CommonCrawl pipeline
How I turn a multi-petabyte public web archive into a per-domain map of installed WordPress plugins - without downloading the whole archive.
Narrowing a petabyte into a shopping list
- Historical CC corpus (all crawls)petabyte scale
- Single crawl, WARC~hundreds of TB
- Single crawl, WAT~tens of TB
- URLs per crawl~3+ billion
- Bytes we actually movetens of GB
- Wall-clock per crawlhours, not days
- Parallelism (WAT)N workers per VM
- Parallelism (WARC)500 concurrent fetches
CommonCrawl publishes a free monthly snapshot of the public web. A single recent crawl is roughly 3+ billion URLs packaged into two parallel archive formats: WARC (the full HTTP response - headers + body, running to hundreds of TB compressed) and WAT (a compact JSON index extracted from each WARC - headers, links, metadata, but no body, still in the tens of TB). The full historical corpus across every crawl since 2008 is petabyte-scale.
Downloading a full crawl's WARC archive from any generic cloud network is economically infeasible - the egress bill and the time-to-completion both grow linearly with bytes moved. So the question isn't "how do I download the archive?" The question is "how do I download as few bytes as possible while still answering the detection question?"
Our answer has three moves. First, scan the WAT archive end-to-end and identify only the domains that actually run WordPress - which is a small fraction of the crawl by URL count. Second, build a per-WARC-file record index: for each matched page, the exact WARC filename, byte offset, and length. Third, use HTTP Range requests through a co-located signing proxy to fetch only those byte ranges. The result is a pipeline that processes a full crawl in hours on a single VM instead of weeks across a fleet, and moves tens of GB of bytes instead of tens of TB.
Three phases, one VM
Why WAT-first saves terabytes
A WAT file is small. It holds the HTTP response headers and a JSON-encoded metadata summary for every page in the matching WARC segment, but not the response bodies. WordPress leaves distinctive fingerprints in the metadata - the X-Powered-By header, <meta name="generator"> tags, asset URLs under /wp-content/plugins/ - all of which appear in the WAT record without needing the body.

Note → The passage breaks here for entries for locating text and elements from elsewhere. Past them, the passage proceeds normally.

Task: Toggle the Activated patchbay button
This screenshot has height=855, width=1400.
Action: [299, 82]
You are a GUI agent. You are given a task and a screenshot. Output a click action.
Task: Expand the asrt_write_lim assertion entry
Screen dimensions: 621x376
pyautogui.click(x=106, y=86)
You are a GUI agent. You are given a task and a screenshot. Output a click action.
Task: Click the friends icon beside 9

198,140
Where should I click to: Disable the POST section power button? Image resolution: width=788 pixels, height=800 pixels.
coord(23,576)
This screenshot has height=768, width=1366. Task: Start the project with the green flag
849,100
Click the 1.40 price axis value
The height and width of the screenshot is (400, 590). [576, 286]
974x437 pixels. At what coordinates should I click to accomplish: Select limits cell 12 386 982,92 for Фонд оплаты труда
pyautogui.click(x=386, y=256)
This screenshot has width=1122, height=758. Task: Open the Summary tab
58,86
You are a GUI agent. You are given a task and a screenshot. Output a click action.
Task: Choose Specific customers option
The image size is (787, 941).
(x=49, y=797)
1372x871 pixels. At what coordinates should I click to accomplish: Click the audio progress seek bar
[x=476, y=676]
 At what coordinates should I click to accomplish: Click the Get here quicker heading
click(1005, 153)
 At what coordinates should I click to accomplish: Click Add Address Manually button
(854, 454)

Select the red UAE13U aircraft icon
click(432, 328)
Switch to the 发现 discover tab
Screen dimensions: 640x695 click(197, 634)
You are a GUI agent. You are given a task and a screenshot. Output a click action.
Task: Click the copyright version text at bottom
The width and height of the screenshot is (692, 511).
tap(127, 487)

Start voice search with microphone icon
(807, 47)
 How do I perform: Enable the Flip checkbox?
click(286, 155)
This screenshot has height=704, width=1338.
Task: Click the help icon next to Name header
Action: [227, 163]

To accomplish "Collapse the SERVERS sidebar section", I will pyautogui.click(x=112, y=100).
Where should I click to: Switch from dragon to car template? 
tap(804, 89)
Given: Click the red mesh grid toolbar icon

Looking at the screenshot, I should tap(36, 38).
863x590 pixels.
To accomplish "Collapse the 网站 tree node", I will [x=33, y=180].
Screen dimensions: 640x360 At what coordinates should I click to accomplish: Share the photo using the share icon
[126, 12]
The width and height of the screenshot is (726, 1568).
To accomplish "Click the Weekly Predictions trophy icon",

Scanning the full WAT archive end-to-end is therefore both cheap and tractable: streaming decompression, no full-body parsing, and most pages can be rejected in the first few hundred bytes. That single pass produces a list of domains that run WordPress along with the specific WARC records where their WordPress pages live - byte offset + length resolved directly out of the WAT metadata.
That list is the whole point. Instead of downloading gigabytes of WARCs to find the one page we care about, we now have a precise shopping list: "from WARC file X, we want bytes 84,019,234 through 84,058,001; from file Y, we want bytes 1,120,044,500 through 1,120,071,800; etc."
CommonCrawl's S3 bucket supports HTTP Range requests, so the WARC phase fetches each record by byte offset. We cluster the requests by WARC filename and sort by offset before firing, which turns scattered seeks into sequential reads at the origin - meaningfully faster than the random-access pattern you'd get from fetching in discovery order. A single crawl ends up moving tens of GB of actual bytes to reconstruct the full-body HTML of every WordPress page in the corpus, out of a WARC archive measured in petabytes.
A 49-line signing proxy
The CommonCrawl archive lives in S3. Pulling from S3 at the volume and concurrency this pipeline needs is a three-way tradeoff between where the scanner VM runs, what it costs to compute, and what it costs to move bytes. Two naïve options fail on different axes:
Option A - scanner runs in the same cloud as the bucket. Zero egress cost, fast intra-region network, credentials are trivial to get. But compute pricing for large multi-core CPU instances in that cloud is the most expensive of the major providers. A VM big enough to process a full crawl in hours costs meaningfully more per hour there than on alternative hosts.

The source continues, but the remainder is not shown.